In the 21st century we’re much less worried about what is appropriate and anything you want to see is instantly available via a click, anytime, anywhere, instantly, and often for free. What can noir teach us in a compulsively exhibitionist era? That, in terms of transgression, its sexier, more disturbing, and ultimately more effective to be made to read between the lines. Even if the puritanical Hayes Code demanded the illicit be hidden. All those carefully poised cigarettes and guns and hats and high heels–all of which are given loving attention in the collection’s photography—are insinuating otherwise indecent intentions.

Sterling Hayden as Johnny Clay and Marie Windsor as Sherry Peatty in 1956’s The Killing. directed by Stanley Kubrick.
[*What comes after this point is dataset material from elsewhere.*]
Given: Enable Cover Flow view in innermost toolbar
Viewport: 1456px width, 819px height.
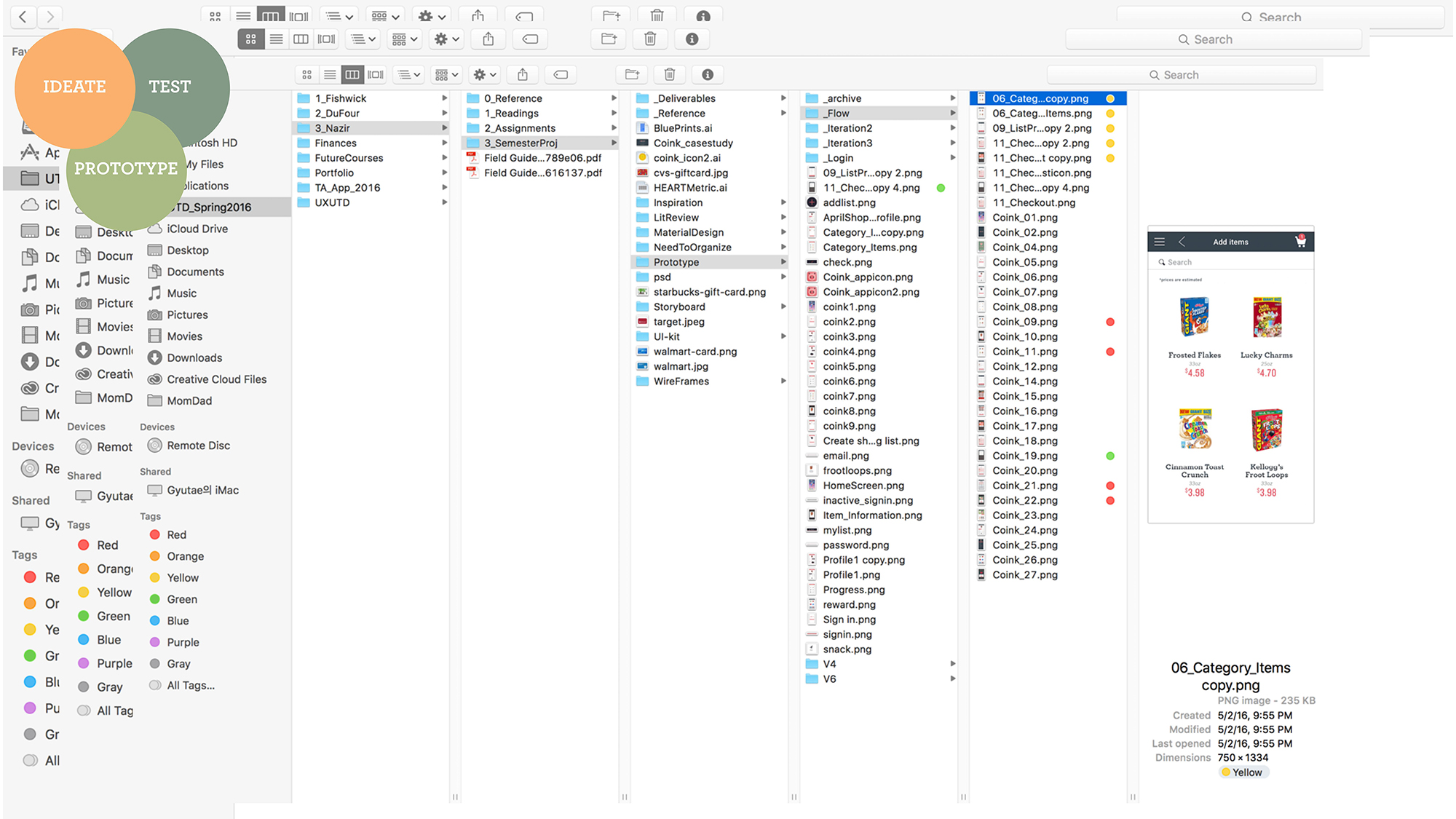Looking at the screenshot, I should [376, 74].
Naturally, there are several chapters revolving around various forms of criminality: focusing on “the perfect crime” and “the private eye” and “docu-noir” and the abstractly termed “darkness and corruption.” Then and now we don’t believe that the good guys will win anymore. In the ’40s, when noir was just starting to hit its stride, we were flush with out victory over fascism. With that triumph came a wariness about what made it happen in the first place. WWII was a noble cause, to be sure, and the profound suffering and sacrifice was powerfully acknowledged. What noir invites us to do is take a step back and ask some uncomfortable questions about the nihilism driving the conflict: what does the mass psychosis, war crimes, and organized murder say about the dark heart of mankind?
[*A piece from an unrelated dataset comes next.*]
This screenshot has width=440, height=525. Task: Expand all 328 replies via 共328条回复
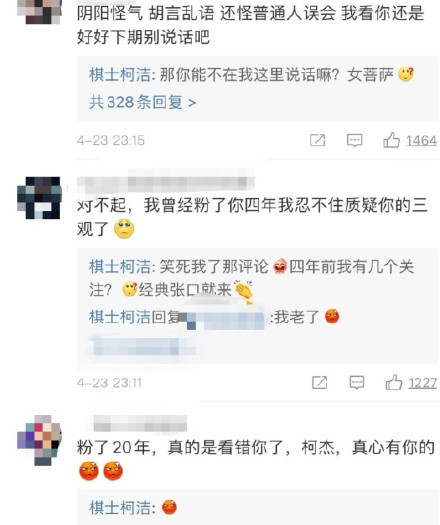(143, 102)

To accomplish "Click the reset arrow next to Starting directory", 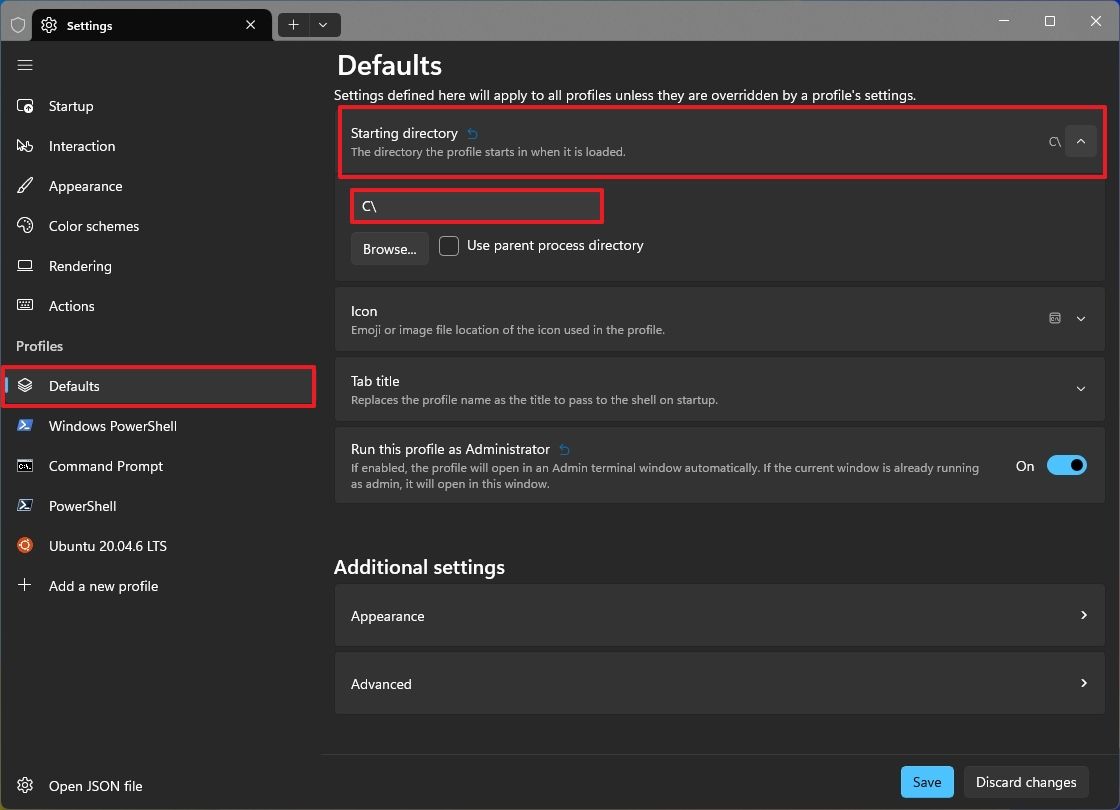I will click(x=472, y=132).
It is not surprising that many of the great directors who made these films (Billy Wilder, Otto Preminger, Robert Siodmak, Fritz Lang et al.) were emigres from fascist Germany. Wilder once sardonically cracked that the cynics ended up playing tennis in LA while the optimists died in the camps. Naturally these filmmakers drew from on the sour romantics of American literature, such as Raymond Chandler, Ernest Hemingway, James M. Cain, and Dashiell Hammett for source material. Also worth noting that a lot of noir cinema debunk the clichéd, pompous notion that the book is usually better than the film.

Grimy as it can be, noir is a paradox. It doesn’t soften the bleaker aspects of existence but exudes an undeniably glamorous quality. Mitchum, Lancaster, Bogart, and the underrated Sterling Hayden became icons because they were able to tap into a uniquely stylish stoicism. Vulnerable without becoming mere victims, these guys knew how to lose with a relaxed panache, to keep cool in a fervid world. The vision is of grace-under-mortality: these knock-around guys acknowledge that they’re screwed, that we’re all screwed, that we’ve always been screwed from the start — which doesn’t mean you can’t deliver a knowing wisecrack or two and look good doing it.
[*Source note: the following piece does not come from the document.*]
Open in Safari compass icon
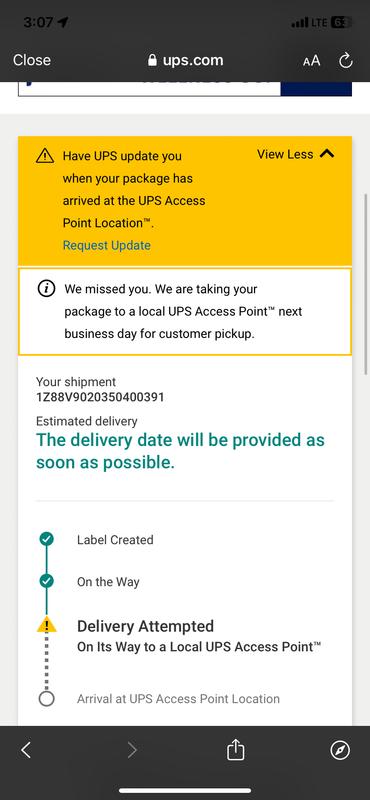 tap(340, 750)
Nonchalance in the face of doom makes fated defeat poetic, sexy, even virtuous, in a slyly ironic way. Noir’s penetrating, knowing diagnosis of, and response to, corruption and venality prepares us for the dank turpitude that lurks in places highfalutin and hidden. This anything-but-innocent attitude might come in handy as we struggle to find a way to survive these ever darkening times.


Matt Hanson is a contributing editor at The Arts Fuse whose work has also appeared in The American Interest, The Baffler, The Guardian, The Millions, The New Yorker, The Smart Set, and elsewhere. A longtime resident of Boston, he now lives in New Orleans.

2 Comments

  1. Gerald Peary on August 31, 2025 at 10:01 am

    Is that really a “sincerely loving couple” in Gun Crazy? I don’t think so. Peggy Cummins is neither sincere nor loving. More accurately, the kids in They Live By Night are one of the VERY RARE sincerely loving couples in “film noir.” I would also argue with including Sterling Hayden among the actors exhibiting “stylish stoicism.” The Hayden I know is always exploding from the inside, a victim of his angry emotions.

  2. Trevor Fairbrother on September 1, 2025 at 4:16 pm

    There’s something about noir and you sure know it.
    Regardless of whether you agree with the choices, I think this YouTuber feels and loves noir in the way you do. Thanks for a great read.